UXD Grad Wants to Make World More User Friendly
Currently working as UX Lab Coordinator for the Federal Reserve Bank of Cleveland, alumna Mackenzie Husmann, BS ‘18, MS ‘19, demonstrates how widespread user experience design (UXD) work is and how universal the need is.
After graduating with a bachelor’s degree in Digital Sciences (now the School of Emerging Media and Technology), Mackenzie felt her undergraduate studies lead naturally into her graduate coursework in UXD. “It was an easy transition,” she says. “Digital Sciences was a very broad technical major – a little bit of business, technology and the creative side of things. In my sophomore year, I decided to minor in graphic design. That was the bridge to learning about user experience design. It really piqued my interest. I interned at Medical Mutual and then actually ended up being hired there. It was cool because what I was learning in the UXD program, the whole process of research then applying that to designs, aligned with the work I was doing at Medical Mutual.”
As the Cleveland Federal Reserve UX Lab Coordinator, Mackenzie puts her user experience research skills to work along with some UX design. Her responsibilities touch on multiple internal and external applications, but the main current project is the updating of the Bank’s public facing website. She has also helped brainstormed how the Money Museum located at the Federal Reserve could enhance their interactions visitors would have within the exhibits.
As all things during the pandemic, however, in-person visits have been replaced with virtual tours. And onsite work has been replaced with remote work. “We did have a physical UX lab in the office, eye tracking glasses and things like that,” Mackenzie says. “Since we’re unable to use that, we’ve transitioned to online tools for user testing. It’s actually been really helpful to conduct remote usability studies and interviews.”
When asked if the iSchool’s fully online graduate degree program prepared her for working remotely, Mackenzie laughs. “I would say 100% yes!” She continues, “The UXD program really stood out to me because I’ve always had this interest in making the world a more user-friendly place and a better experience. UXD does that and it lets me be a little more creative in my work. Professor Paul Sherman is really great, and I feel he’s a big inspiration for the school and for the program. I know he does a lot of work on accessibility issues and that really is important.”
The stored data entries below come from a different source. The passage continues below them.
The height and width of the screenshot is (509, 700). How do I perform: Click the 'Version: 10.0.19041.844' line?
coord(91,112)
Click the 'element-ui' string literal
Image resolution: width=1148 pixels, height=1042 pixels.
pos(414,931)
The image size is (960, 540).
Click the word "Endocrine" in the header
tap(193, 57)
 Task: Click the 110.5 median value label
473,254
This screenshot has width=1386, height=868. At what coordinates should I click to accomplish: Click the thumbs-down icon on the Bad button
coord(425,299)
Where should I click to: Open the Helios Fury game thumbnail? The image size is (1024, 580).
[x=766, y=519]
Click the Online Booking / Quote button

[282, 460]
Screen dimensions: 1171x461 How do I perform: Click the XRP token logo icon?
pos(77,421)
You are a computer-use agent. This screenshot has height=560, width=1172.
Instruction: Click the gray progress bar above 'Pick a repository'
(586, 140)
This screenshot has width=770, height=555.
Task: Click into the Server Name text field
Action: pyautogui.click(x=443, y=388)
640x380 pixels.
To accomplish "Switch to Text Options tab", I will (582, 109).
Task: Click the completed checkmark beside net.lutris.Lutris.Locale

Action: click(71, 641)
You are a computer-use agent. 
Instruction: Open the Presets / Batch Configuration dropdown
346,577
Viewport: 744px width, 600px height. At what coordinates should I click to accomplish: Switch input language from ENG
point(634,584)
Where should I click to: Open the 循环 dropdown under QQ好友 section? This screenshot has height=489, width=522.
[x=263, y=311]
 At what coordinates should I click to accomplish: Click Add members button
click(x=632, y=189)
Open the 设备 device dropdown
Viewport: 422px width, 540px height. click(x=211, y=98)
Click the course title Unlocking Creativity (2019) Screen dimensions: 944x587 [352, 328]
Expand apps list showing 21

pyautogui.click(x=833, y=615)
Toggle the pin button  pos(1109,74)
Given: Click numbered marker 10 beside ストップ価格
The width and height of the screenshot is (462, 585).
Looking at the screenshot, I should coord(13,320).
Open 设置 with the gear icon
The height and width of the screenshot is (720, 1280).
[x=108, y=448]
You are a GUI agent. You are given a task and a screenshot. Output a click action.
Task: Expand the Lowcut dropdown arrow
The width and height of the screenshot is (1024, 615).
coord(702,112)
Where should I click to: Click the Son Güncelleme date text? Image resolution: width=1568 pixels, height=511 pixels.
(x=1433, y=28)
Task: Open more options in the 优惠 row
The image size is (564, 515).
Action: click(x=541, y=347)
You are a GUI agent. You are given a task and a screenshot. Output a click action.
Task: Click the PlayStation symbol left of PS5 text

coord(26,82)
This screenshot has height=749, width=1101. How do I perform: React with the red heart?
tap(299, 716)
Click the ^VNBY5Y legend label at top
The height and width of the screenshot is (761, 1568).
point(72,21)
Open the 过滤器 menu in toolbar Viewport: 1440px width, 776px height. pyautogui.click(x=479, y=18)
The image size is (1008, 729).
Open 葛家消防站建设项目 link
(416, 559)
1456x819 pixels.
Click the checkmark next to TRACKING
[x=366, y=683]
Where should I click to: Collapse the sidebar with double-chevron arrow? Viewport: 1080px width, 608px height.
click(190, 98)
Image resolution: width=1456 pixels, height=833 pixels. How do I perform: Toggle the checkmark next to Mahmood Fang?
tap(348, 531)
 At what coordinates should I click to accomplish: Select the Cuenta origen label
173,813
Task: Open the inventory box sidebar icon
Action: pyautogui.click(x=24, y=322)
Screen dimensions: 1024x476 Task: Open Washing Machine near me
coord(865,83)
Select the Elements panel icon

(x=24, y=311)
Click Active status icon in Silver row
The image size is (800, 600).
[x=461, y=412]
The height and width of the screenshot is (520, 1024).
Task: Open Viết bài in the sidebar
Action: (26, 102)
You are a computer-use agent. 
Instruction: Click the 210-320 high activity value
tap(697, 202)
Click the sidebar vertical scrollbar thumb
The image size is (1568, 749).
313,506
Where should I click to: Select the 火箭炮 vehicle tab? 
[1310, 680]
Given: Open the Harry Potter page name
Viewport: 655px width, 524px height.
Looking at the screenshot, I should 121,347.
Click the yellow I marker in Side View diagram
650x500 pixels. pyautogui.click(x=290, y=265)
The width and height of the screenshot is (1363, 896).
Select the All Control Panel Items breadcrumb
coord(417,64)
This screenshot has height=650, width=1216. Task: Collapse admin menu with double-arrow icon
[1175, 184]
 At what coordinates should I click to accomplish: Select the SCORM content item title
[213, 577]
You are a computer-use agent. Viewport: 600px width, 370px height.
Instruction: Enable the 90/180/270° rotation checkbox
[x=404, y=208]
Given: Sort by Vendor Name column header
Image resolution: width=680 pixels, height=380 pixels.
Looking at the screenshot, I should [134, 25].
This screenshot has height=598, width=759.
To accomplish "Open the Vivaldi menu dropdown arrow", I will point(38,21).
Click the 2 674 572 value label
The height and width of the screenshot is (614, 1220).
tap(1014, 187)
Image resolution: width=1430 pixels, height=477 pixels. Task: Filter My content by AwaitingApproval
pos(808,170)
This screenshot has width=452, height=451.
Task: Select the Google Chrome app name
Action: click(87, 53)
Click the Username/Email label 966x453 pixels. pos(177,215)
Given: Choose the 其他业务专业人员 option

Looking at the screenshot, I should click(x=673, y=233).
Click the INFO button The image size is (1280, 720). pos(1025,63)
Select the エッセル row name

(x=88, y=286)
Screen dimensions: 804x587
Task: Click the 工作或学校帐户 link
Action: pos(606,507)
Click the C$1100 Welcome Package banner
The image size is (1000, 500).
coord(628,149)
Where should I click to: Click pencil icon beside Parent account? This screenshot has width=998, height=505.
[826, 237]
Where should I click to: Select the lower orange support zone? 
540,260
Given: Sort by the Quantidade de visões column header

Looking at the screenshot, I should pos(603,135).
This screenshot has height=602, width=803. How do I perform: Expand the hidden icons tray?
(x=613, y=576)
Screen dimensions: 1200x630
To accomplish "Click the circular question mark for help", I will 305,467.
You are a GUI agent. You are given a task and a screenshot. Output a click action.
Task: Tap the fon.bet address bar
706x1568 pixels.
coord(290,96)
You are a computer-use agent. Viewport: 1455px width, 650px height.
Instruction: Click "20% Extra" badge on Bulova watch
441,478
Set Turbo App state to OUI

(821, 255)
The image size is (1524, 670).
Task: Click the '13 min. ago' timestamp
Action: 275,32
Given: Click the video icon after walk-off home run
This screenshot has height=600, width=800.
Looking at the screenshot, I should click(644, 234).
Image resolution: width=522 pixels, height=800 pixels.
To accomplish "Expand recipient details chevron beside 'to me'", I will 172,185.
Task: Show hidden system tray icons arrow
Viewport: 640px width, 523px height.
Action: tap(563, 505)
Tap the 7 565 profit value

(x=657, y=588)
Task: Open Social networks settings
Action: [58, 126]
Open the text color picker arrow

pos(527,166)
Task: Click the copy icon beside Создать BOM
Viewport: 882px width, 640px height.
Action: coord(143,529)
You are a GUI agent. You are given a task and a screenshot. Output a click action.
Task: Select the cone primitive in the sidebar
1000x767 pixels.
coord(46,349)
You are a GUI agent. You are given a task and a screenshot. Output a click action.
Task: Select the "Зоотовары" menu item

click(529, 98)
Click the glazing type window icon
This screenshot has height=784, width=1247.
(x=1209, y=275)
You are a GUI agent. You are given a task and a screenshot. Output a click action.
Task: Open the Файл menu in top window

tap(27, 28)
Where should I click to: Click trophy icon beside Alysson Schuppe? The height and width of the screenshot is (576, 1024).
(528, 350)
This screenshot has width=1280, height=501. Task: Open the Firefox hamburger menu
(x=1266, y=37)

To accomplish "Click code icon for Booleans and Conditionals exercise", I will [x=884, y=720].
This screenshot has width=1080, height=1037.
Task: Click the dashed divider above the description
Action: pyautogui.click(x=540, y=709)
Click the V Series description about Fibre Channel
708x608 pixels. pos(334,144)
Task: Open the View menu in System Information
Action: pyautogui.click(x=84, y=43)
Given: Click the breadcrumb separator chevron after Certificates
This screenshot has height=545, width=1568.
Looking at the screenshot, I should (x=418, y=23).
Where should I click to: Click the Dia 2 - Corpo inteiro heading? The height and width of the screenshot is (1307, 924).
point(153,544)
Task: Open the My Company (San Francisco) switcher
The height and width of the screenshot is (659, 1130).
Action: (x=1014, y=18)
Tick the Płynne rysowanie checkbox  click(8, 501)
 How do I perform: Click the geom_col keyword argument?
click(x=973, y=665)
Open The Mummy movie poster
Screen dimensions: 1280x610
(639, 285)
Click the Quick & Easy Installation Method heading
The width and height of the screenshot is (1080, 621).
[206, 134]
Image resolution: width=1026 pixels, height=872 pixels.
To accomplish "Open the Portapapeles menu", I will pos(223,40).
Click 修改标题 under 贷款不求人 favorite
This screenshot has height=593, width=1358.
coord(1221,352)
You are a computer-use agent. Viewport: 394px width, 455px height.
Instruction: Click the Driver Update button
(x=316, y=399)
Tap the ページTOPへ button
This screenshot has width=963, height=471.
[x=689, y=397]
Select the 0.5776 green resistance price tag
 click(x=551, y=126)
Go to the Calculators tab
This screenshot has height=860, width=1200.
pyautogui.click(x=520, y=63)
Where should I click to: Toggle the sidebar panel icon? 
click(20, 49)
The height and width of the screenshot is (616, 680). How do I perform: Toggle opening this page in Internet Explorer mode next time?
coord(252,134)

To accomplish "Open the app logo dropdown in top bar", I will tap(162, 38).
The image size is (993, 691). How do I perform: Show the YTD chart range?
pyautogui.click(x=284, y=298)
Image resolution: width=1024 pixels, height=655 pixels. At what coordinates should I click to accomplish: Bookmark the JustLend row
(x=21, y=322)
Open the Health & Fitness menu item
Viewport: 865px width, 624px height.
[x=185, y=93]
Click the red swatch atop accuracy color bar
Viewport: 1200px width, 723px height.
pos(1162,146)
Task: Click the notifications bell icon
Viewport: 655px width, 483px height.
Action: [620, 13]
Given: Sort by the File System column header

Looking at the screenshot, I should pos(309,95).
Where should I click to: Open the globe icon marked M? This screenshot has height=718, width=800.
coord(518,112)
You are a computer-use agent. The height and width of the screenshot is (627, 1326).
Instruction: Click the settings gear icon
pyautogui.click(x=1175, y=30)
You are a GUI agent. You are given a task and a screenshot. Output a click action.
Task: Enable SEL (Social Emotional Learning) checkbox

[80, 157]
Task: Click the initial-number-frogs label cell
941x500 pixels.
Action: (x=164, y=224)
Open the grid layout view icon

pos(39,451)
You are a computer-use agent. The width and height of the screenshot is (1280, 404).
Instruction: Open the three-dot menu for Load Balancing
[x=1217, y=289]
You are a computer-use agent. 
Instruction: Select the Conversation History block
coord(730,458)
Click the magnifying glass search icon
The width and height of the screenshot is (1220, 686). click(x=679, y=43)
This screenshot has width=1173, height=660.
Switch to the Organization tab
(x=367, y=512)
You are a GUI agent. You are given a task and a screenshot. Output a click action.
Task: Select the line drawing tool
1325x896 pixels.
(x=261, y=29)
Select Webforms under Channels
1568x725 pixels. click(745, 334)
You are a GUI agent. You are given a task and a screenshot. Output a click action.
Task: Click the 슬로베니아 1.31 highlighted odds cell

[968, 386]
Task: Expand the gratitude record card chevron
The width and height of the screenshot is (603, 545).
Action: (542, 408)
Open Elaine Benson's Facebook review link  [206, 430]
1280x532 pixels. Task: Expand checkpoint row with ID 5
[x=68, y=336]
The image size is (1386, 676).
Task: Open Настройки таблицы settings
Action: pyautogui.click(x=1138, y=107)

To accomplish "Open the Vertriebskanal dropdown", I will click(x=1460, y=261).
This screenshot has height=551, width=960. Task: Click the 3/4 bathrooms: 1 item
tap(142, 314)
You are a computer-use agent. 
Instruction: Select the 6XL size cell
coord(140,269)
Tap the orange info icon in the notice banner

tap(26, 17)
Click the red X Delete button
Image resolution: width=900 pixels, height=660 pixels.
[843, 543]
Mackenzie was sure to highlight accessibility issues as part of the Fed’s overall web redesign too. “We definitely have accessibility requirements that we keep in mind when designing,” she says, “and we’re also putting accessibility requirements into all our designs. It’s an ongoing process, too. There isn’t just a list where you say ‘Okay, I’ve checked all the accessibility boxes.’ But for me, if I can improve that experience for at least one person, make the experience more user friendly, then I’ve accomplished my purpose.”